TEXT TO READ:
===
Saturday, June 22, 2013

Angkor Wat

These days, it seems I've been irregular at posting my travel sojourn. I do have my reasons. There is so much to share of my travel experiences that it makes me squirm to see my blog becoming a travel blog. It isn't bad but I want my blog to be a place like A Rabbit Hole of "Alice in Wonderland" with varieties.

And another reason is that; jotting down everything that I encounter and experience is what I want to do; but its a draining process; since there is so much; this much; to write. I promise myself that I will be regular and more importantly on time to jot them down here. I shudder to think that my Sri Lankan trip has also been on the line to complete.

Anyway, continuing on Angkor temples. The Angkor Wat, Bayon and Ta Prohm also now referred to as Angelina Jolie temple after few scenes were shot for the movie Tomb Raider are all part of Little Circuit. The temples in the little circuit are all mostly at shorter distances from one another and they are also huge temples.

The day starts at 4 am to be on time to watch the sun rise at Angkor Wat temple. However early you go, you always see crowds that have gathered before your arrival; such is the name and fame of Angkor Wat. Many people place their tripods strategically to capture the sun rise which is again very famous. You need to find a spot to watch the beauty of the sunset and also to take a good pic. Just along the side where people gather to watch sun rise are number of restaurants. Tourists generally take a break for a while after watching sunset to have a hearty breakfast to prepare for their long and exhaustive day ahead; before entering the temple.
===
MATERIAL SHOWN:
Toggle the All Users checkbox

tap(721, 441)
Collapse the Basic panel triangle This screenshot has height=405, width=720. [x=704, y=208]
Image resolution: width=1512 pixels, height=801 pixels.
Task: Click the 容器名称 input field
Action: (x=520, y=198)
===
OBJECTIVE:
In the travel post about Angkor Wat, at what hour does the day start so that visitors can watch the sunrise at the temple?

TASK OUTPUT:
At 4 am.